A tiny fraction of the license plate scans are flagged as “hits.” For example, in Maryland, MCAC recorded 29 million reads from January through May of 2012, but only 0.2 percent of those license plates, or about 1 in 500, were hits. That is, only 0.2 percent of reads were associated with any crime, wrongdoing, minor registration problem, or even suspicion of a problem. Of the 0.2 percent that were hits, 97 percent were for a suspended or revoked registration or a violation of Maryland’s Vehicle Emissions Inspection Program. In other words, for every million plates read and stored in Maryland, only 47 (0.005 percent) were potentially associated with a stolen car or a person wanted for a serious crime.

So essentially, the state is spying on your every move to bust people for minor infractions that serve no purpose for public safety. Unless, of course, you count someone’s lapsed emission test as a threat to our safety… which I certainly do not.

Does an overdue emissions test give the government the right to track your visits to the doctor’s office, your church, or a political protest?
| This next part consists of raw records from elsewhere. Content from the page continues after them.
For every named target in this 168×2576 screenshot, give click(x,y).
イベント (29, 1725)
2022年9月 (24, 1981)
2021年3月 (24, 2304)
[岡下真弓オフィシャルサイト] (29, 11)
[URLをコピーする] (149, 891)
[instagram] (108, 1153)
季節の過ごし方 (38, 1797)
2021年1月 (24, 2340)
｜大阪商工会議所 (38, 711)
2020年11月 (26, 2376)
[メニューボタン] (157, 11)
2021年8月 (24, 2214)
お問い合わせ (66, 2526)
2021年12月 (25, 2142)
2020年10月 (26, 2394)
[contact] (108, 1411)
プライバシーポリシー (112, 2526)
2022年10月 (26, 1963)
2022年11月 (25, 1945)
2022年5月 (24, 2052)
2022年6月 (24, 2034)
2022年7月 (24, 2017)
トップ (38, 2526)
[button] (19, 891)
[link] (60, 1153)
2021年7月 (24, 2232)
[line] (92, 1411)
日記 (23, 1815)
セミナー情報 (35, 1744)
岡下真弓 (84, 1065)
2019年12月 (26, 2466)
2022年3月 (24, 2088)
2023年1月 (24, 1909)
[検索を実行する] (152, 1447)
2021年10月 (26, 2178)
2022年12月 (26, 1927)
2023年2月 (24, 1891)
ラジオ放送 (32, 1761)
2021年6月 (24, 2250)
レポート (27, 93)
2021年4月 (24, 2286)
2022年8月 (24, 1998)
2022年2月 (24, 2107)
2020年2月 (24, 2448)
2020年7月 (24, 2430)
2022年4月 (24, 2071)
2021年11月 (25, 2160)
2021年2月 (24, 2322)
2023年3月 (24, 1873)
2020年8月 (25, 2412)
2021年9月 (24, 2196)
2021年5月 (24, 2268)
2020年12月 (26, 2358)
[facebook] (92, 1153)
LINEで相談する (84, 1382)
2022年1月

If you have nothing to hide, you have no reason to worry… right?

Unfortunately, this method of surveillance is not unique to Maryland.

The federal government clearly envied Maryland’s license plate scanners, so much so that the Department of Homeland Security was actively trying to set up its own scanning system for the entire country.

If it had its way, the DHS would have given a private company a contract to set up a national license plate recognition database which would have pulled together all of the license plate readers into a national bank. The federal government would have a record of everywhere you went.

Let’s say, for example, you drove to a political rally this year…

There would be a DHS record of the event that could be pulled up years from now to implicate you in whatever “crime” the state wanted to pin on you.

It’s essentially a government rap sheet. But historically, rap sheets are only for criminals, not for the democratically minded electorate that wants to make its voice heard.

There is a chilling effect here: If you know you are being tracked and monitored, you are not going to engage in activities the state may find objectionable. It’s right out of Psychology 101

Fred Cate, a law professor at Indiana University, told Ars Technica:

“A classic example of expanding data collection and centralization, concerning people who have done nothing to warrant suspicion, without a clearly defined purpose or the legally required privacy impact analysis. Build it first and worry about privacy and purpose later’—it is the same disease that has infected the NSA and so much of our government. This type of dragnet search is the modern equivalent of the general search that [the Constitution’s] framers were so anxious to guard against.”

Thankfully, the program was just shut down due to overwhelming opposition from civil liberties groups.

Score one for the outsiders…

Just like prisoners in the Panopticon, the knowledge you’re constantly being watched will have grave psychological effects. It will create a population ruled by fear and paranoia. The government cannot defend that these spying actions are in the public’s best interest.

The consequences are dire not only for an abstract concept of freedom but also for the very tangible effect on our metal health. Recent studies have shown that constant surveillance causes high levels of stress and anxiety in the population.

In essence, it is driving us insane.

However, one unintended consequence of government surveillance is that it breeds distrust of the government itself. A series of studies have uncovered that when people discover their leader is “watching” them, their trust in that leader takes a nosedive.

This is a vicious cycle that produces more paranoia and distrust, which in turn creates more citizens for the government to “appropriately” spy on.

But victories of the people, like the recent killing of the national license plate identification system, give me hope that we outsiders are rising up in number.

In essence, we’re creating an Army of Outsiders

And we’ll need as many soldiers as we can obtain in our battle to slay the modern Argus Panoptes and destroy the open-air Panopticon in which we are living.

We only hope we’re doing our part by giving you the ammo you need to join the fight.